I certainly agree with Bill that Cronkite and CBS maintaining a politically correct version of the assassination, is not an admirable aspect of American history, but what would have happened if say, Cronkite said to CBS this is a travesty I am not going to participate in it, what would have happened then?

That's what I mean, about opinion, you just don't know.

Another aspect, is that it appears there are at least eight documents that reference Walter at NARA.

Regarding taking that great leap to mentioning JFK and conspiracy in the same sentence take a look at one person who did so, and compare his career to Walter's.

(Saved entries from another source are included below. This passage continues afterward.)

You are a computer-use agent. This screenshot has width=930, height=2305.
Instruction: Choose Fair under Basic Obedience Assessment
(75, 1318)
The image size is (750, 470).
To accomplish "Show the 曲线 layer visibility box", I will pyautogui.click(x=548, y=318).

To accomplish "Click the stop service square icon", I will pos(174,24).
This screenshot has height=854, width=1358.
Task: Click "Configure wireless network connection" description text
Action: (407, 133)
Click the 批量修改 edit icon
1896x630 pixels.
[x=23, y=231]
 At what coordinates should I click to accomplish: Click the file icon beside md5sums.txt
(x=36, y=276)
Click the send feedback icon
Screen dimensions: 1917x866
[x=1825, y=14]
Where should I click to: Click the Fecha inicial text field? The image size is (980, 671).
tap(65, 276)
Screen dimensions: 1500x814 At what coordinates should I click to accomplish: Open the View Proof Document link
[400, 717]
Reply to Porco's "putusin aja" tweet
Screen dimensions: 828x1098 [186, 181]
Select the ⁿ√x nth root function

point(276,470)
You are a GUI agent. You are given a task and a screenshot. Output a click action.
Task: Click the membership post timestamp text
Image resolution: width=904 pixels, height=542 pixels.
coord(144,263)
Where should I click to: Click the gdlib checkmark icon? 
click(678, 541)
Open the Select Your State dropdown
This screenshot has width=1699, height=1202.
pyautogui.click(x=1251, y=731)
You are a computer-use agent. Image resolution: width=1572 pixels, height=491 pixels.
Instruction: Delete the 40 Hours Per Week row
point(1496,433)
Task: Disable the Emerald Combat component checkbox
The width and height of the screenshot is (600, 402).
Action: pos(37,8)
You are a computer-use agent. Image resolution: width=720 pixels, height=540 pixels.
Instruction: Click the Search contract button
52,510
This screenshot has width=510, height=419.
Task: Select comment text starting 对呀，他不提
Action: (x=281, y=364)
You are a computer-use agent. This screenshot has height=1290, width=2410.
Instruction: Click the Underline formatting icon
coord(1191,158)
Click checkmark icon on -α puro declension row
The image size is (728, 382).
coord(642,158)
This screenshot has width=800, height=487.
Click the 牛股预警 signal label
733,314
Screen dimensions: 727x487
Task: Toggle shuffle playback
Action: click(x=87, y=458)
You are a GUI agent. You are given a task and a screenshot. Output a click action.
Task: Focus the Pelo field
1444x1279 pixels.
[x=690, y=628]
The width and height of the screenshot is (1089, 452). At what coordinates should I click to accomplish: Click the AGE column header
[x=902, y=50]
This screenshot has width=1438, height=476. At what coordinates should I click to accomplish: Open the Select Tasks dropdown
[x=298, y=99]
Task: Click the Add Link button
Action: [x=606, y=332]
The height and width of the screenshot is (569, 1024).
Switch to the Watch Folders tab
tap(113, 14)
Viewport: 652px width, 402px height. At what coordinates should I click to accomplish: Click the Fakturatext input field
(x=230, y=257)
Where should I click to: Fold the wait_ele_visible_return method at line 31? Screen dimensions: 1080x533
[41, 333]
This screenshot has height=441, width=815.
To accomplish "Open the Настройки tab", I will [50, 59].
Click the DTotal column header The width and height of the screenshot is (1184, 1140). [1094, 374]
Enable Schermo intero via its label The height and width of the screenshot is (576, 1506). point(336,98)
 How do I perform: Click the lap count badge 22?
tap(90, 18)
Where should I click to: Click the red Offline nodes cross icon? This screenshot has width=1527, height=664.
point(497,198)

Murphy Hints At Plot In Kennedy Murders

http://www.maryferrell.org/mffweb/archive/...amp;relPageId=2

http://bioguide.congress.gov/scripts/biodi...l?index=m001092

Yea, like Cronkite declined Edward R. Morrow's offer of a job a CBS TV the first time. Print and radio are real journalists, TV is for actors and clowns.

Cronkite didn't have to acknowledge that there was a conspiracy, all he had to do was ensure that his reporters and the documentaries produced under his name were inquiries, asked the right questions, tried to get the right answers, and present that to the public instead of the propaganda they did.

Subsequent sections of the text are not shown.